Movie Review - The Ticket (2017)

A blind man wakes up one day and can see, and this film follows how he reacts to what's considered a miracle. His reaction is not the greatest. He becomes a highly ambitious and materialistic person who cares more about power and wealth than anything. He also leaves his wife for someone arguably skinnier and better looking. It's a very interesting premise to explore, but I'm not sure the movie directed and co-written by Ido Fluk does so in any real compelling way. For starters, the fact that the blind man can all of a sudden see feels almost incidental to the plot. Him being blind isn't really a factor in the narrative and I can't tell why having vision is important to anything he does in this movie or why that monumental change is even monumental.

Dan Stevens (Downton Abbey and Legion) stars as James Harvey, a man who does telemarketing at a real estate company somewhere in New York state. He's a man of faith, supposedly. He attends church, but after decades of blindness, having lost his sight as a child due to a pituitary problem, now he can see, and apparently what he sees is that he's not wealthy. He wants to change that, and his idea is to use the church to lure people into a real estate scheme.

Fluk is theorizing that materialism is mostly based on vision, seeing something and wanting it, but it only manifests in James buying a fancy car and fancy suits, not too fancy but nicer than the slubby stuff he used to wear. He never achieves having too much money to go crazy like in The Wolf of Wall Street. Fluk cuts short his upswing, so this idea is never carried to its logical conclusion. Clearly, it's not materialism as he just wants to be perceived as being rich and powerful.

Why he wants to be rich and powerful is never made clear. It's also never made clear why his greed or ambition is activated when he regains his sight.
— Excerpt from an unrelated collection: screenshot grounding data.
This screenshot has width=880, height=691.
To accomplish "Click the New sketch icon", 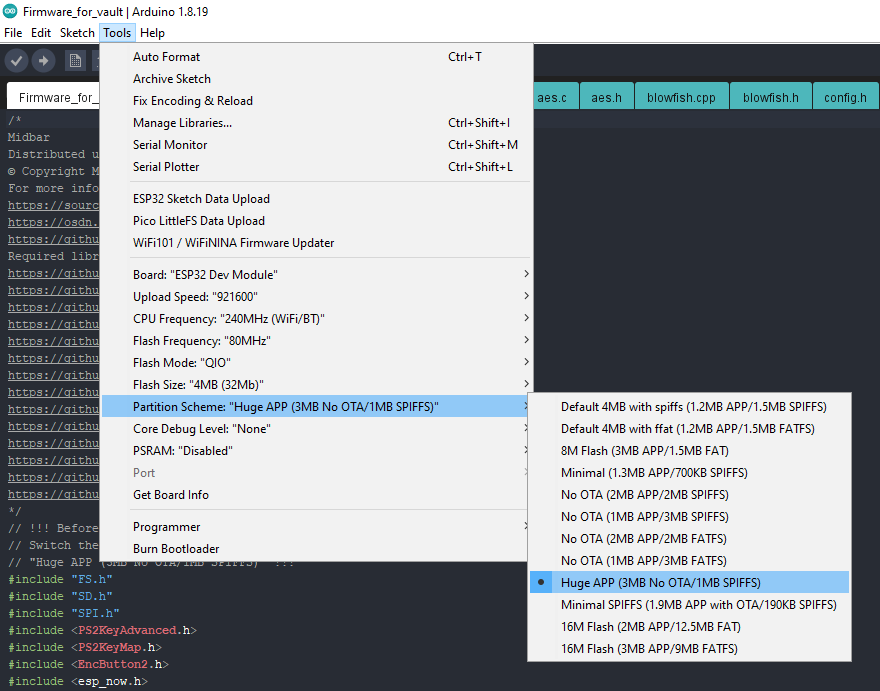I will (75, 61).
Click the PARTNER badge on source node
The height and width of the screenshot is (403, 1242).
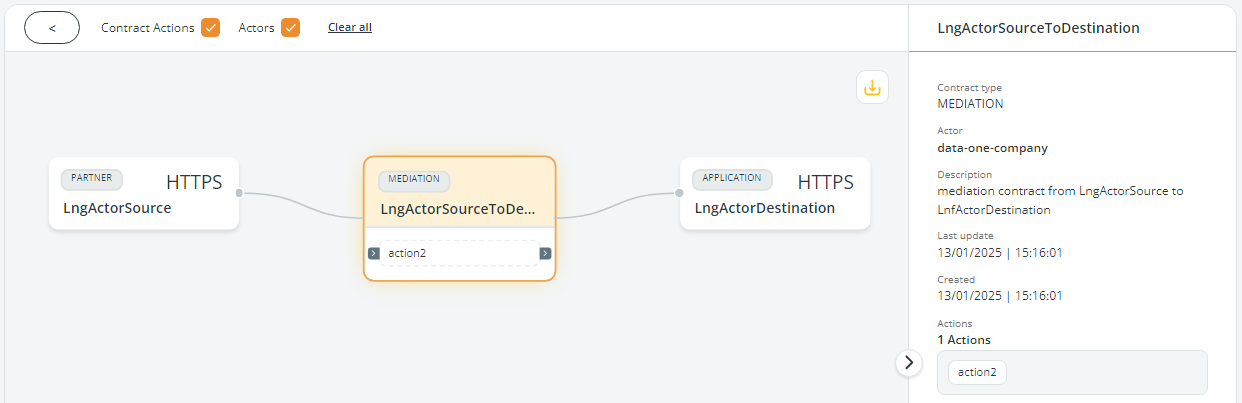click(x=92, y=179)
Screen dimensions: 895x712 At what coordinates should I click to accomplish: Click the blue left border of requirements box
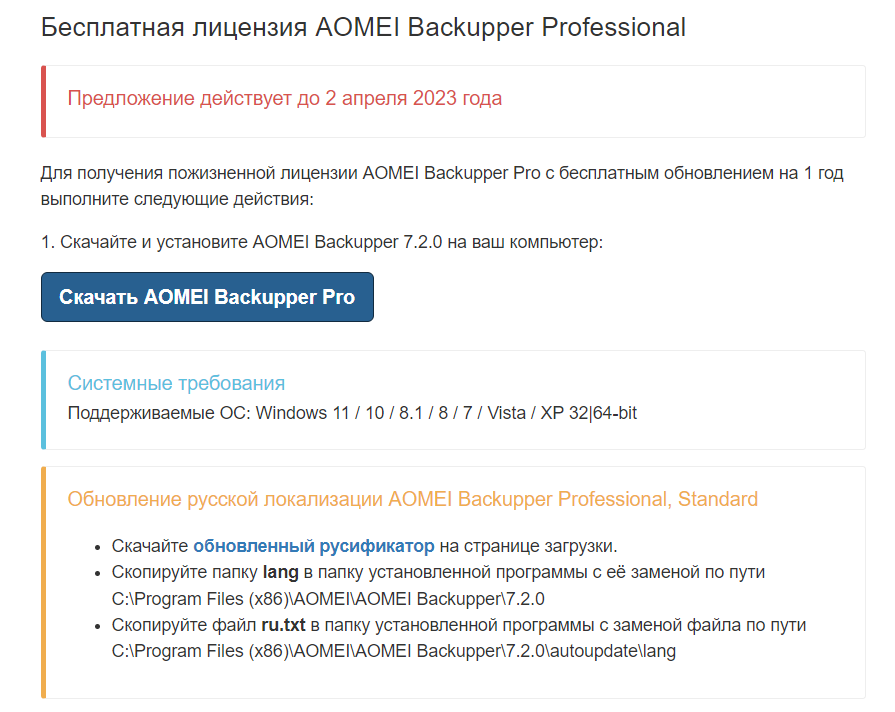43,399
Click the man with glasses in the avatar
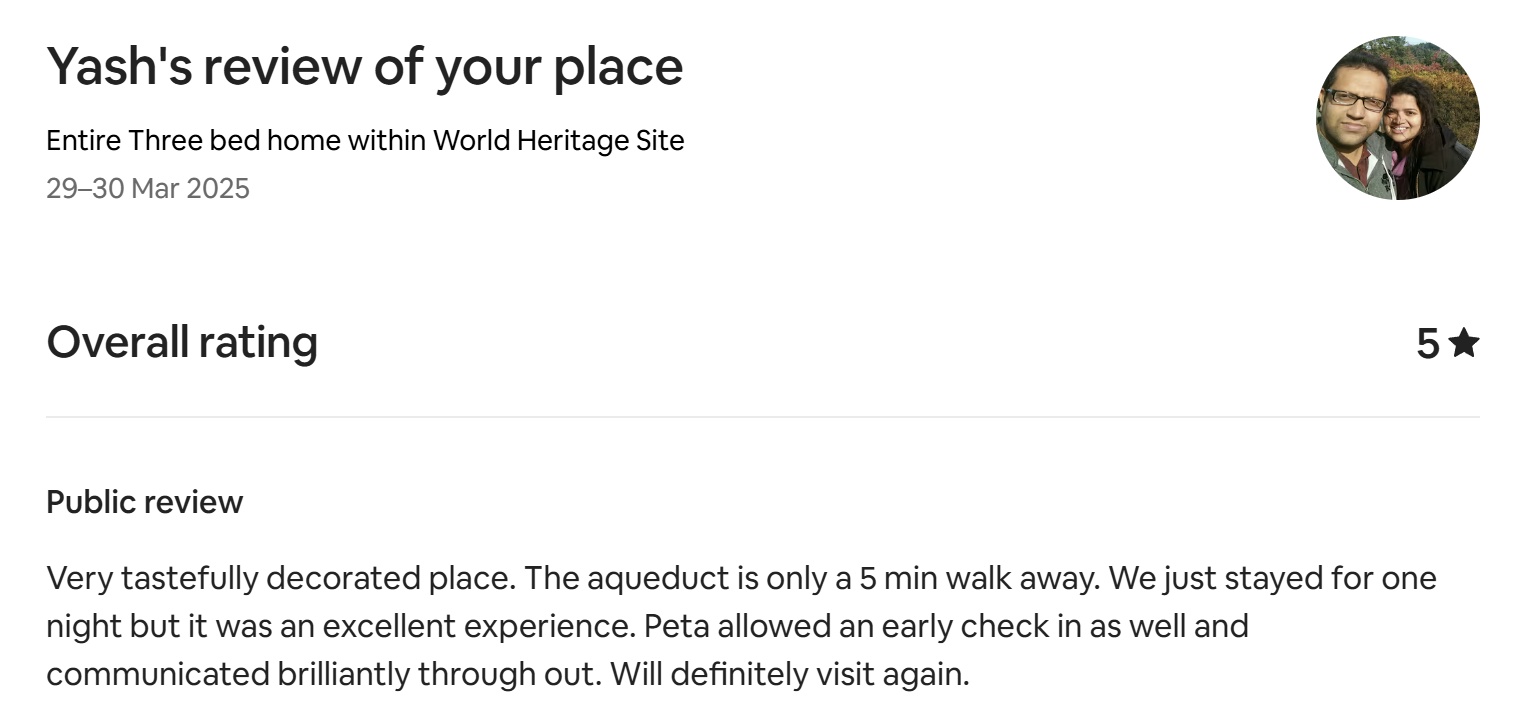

It suggests that blind people can't be greedy or ambitious, which isn't true. Quite frankly, nothing James does after getting his eye-sight back is anything he couldn't have done while blind. Besides being more independent like being able to drive, his main focus is his work scheme, which isn't dependent on him having sight.

It's ridiculous because you see James on a treadmill exercising after he gets his sight back, which suggests he needs it or wants it for some reason. The truth is Stevens is already lean and sexy. He was in good shape while he was blind, so I don't get why he thinks he needs the exercise now.

It would be one thing if we saw him doing things he couldn't do while blind like watching an IMAX film or looking at the sunrise. Aside from an exuberant opening, James never really enjoys the fact he has vision now. A sequence where maybe he goes sight-seeing even of places he's been while blind but now appreciating those places would've been great. But again, his sight truly is incidental in this movie.

Malin Akerman (Watchmen and The Final Girls) plays Samantha Harvey, his wife from whom he separates. When James splits from her, he suggests it's due to the fact that she doesn't like his independence or especially his newfound ambition or materialism. That suggestion would have been fine in any other film. It's not fine in this one. He should have split from his wife because he thought she was ugly or not attractive. The filmmakers try to make Akerman not the Swedish beauty she normally is, but she is miscast. His wife should have been uglier and that should have been an aspect of him getting his sight back the movie should have addressed head on.

Fluk might argue that that undertone or subtext is there, but I would argue that if it's subtext, it's buried, and that the subtext should have been bumped up to text, direct text. Without it and in conjunction with everything else, this movie makes his sudden ability to see inconsequential.

Not Rated but contains sexual situations and language.
Running Time: 1 hr. and 40 mins.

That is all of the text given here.